Characterization of ca2+ release channels in fetal and adult rat
hearts.
Ramesh, Venkat, Mitchell J. Kresch, Arnold M. Katz, and Do Han Kim.
Division of Cardiology, Department of Medicine and Division of
Neonatalogy, Department of Pediatrics, University of Connecticut
Health Center, Farmington, CT, USA, 06030-1305, and Kwangju Institute
of Science and Technology (K-JIST), Kwangju, Korea
APStracts 2:0079H, 1995.
The goal of this study was to characterize the Ca2+ release channel in
whole homogenates of left (LV) and right ventricles (RV) of fetal (22
days in gestation) and adult Sprague-Dawley rat hearts using
[3H]ryanodine binding and 45Ca2+ fluxes. Although many features of
the Ca2+ release channels were similar in fetal and adult hearts,
biochemical assays revealed quantitative differences. Similar
properties include 1) Ca2+-sensitive cooperative ryanodine binding to
Ca2+ release channel, measured as Ca2+ concentration for half-maximal
activation (fetal LV: 0.13 +/- 0.02 [mu]M; adult LV: 0.15 +/- 0.02
[mu]M) and Hill coefficient (fetal LV: 2.5 +/- 0.9; adult LV: 2.7 +/-
0.5), and 2) caffeine-sensitive ryanodine binding, measured as the %
increase in ryanodine binding induced by caffeine (fetal LV: 148.8
+/- 16.9 % vs adult LV: 171.4 +/- 34.9 %). The distinguishing
property was the lower Ca2+ release channel density in the fetal
heart (LV: 0.22 +/- 0.03 pmol/mg protein), compared to adult heart
(LV: 0.59 +/- 0.04 pmol/mg protein; p<0.05), as determined by [3
H]ryanodine binding. The lower density of Ca2+ release channel is
supported by the finding that there is very low ryanodine-sensitive
oxalate-supported 45Ca2+ uptake in the fetal heart. The tested
characteristics of the Ca2+ release channel were similar between left
and right ventricles in both fetal and adult rat hearts. Our results
indicate that expression of Ca2+ release channels in sarcoplasmic
reticulum (SR) increases during postnatal growth in the rat heart.

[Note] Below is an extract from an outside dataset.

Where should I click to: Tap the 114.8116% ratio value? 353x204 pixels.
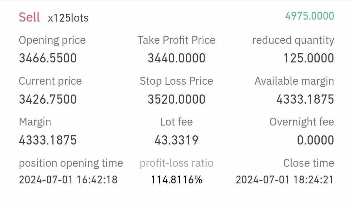177,180
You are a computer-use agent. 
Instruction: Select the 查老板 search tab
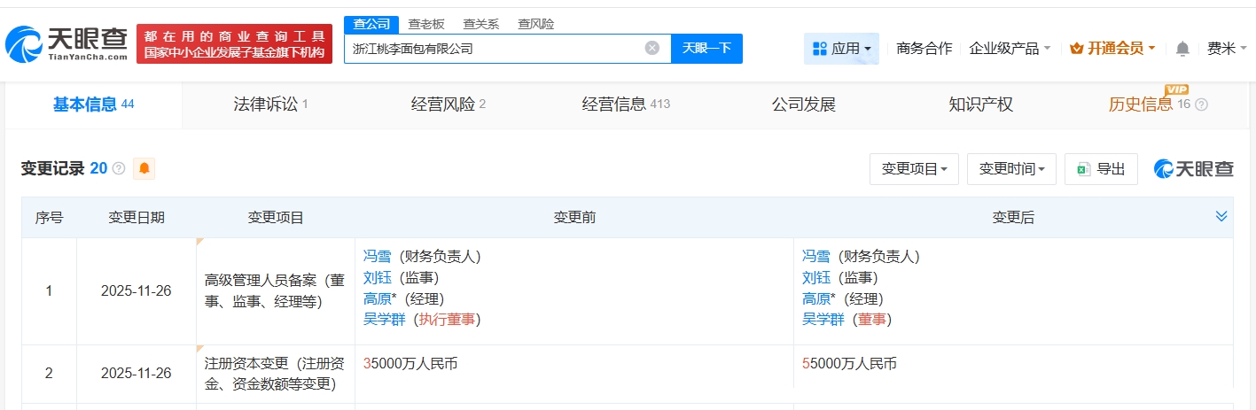pos(426,24)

This is consistent with previous physiological reports that Ca2+
available for excitation-contraction coupling in the fetal heart is
derived mainly from trans-sarcolemmal Ca2+ influx.
Received 19 September 1994; accepted in final form 3 March 1995.
APS Manuscript Number H847-4.
Article publication pending Am. J. Physiol. (Heart Circ. Physiology).
ISSN 1080-4757 Copyright 1995 The American Physiological Society.
Published in APStracts on 21 March 1995.